### WHAT YOU SHOULD DO
When you reach the line with "Screen dimensions: 1280x720 Task: Open" in the data below, begin printing lines exactly, and stop once the line with "Viewport: 633px width, 579px height." has been printed.
*** Opening INFORMATION ***
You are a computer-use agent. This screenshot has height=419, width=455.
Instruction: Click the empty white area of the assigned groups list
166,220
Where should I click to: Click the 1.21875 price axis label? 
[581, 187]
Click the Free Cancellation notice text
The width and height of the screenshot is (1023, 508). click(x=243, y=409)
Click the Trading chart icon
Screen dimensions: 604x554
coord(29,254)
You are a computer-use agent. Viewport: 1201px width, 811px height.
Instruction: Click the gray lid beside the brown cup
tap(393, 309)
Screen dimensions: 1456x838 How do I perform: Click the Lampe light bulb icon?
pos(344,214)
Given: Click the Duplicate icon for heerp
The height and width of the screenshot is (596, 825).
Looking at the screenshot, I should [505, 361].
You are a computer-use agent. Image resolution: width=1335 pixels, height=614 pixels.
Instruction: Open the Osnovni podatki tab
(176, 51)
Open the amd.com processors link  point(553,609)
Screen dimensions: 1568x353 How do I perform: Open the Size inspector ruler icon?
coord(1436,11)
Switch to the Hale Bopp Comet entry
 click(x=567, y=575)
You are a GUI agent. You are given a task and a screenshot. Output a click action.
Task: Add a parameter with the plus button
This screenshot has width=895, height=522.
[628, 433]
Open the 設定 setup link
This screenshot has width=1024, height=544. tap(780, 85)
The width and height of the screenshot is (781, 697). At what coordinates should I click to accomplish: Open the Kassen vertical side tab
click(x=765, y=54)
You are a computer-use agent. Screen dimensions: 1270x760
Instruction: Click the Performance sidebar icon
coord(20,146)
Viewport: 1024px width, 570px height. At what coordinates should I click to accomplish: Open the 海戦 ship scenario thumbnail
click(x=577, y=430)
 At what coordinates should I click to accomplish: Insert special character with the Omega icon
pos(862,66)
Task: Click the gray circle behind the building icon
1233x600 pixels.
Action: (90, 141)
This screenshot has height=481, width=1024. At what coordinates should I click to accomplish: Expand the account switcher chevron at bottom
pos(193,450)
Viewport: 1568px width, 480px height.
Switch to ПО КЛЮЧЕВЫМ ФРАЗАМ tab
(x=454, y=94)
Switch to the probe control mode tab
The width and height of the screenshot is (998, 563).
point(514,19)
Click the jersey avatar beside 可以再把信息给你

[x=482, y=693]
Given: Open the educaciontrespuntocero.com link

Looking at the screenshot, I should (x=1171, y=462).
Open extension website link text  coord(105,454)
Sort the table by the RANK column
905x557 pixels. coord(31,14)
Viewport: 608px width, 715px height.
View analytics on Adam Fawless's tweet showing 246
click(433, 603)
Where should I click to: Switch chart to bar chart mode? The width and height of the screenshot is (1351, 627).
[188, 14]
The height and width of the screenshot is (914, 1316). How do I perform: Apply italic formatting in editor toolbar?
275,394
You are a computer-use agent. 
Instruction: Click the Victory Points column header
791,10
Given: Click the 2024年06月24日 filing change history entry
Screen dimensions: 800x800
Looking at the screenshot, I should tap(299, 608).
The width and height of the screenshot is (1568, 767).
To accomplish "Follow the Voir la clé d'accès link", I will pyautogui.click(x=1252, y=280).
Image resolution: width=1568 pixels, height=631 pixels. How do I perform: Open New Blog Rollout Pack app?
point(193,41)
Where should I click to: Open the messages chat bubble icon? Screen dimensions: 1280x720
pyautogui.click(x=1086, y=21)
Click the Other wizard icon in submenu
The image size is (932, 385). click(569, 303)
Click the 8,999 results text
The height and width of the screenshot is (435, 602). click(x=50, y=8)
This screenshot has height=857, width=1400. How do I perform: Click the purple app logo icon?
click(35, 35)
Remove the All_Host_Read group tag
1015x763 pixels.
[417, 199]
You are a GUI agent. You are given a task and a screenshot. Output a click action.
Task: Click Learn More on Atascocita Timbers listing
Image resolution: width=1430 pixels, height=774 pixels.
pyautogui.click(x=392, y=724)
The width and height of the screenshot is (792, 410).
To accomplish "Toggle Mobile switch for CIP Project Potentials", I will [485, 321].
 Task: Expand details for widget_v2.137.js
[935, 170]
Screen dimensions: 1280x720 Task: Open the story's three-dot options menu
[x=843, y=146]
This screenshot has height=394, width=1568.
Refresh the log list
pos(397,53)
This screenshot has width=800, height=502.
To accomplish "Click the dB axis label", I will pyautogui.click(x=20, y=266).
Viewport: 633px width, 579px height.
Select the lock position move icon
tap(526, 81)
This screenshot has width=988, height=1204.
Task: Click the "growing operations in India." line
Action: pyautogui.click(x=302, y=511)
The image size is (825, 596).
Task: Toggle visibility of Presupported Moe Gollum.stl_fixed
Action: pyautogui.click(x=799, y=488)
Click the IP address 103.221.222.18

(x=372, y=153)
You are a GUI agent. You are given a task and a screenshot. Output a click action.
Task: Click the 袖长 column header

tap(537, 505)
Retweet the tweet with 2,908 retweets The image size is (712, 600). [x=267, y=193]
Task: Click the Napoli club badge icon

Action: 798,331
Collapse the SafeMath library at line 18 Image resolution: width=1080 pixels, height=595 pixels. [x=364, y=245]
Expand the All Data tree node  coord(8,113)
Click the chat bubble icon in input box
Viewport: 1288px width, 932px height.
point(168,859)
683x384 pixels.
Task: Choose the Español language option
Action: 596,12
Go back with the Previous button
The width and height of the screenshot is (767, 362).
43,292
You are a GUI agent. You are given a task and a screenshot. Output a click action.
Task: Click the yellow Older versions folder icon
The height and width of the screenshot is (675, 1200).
*** Closing INFORMATION ***
### ANSWER SECTION
Screen dimensions: 1280x720 Task: Open the story's three-dot options menu
[x=843, y=146]
This screenshot has height=394, width=1568.
Refresh the log list
pos(397,53)
This screenshot has width=800, height=502.
To accomplish "Click the dB axis label", I will pyautogui.click(x=20, y=266).
Viewport: 633px width, 579px height.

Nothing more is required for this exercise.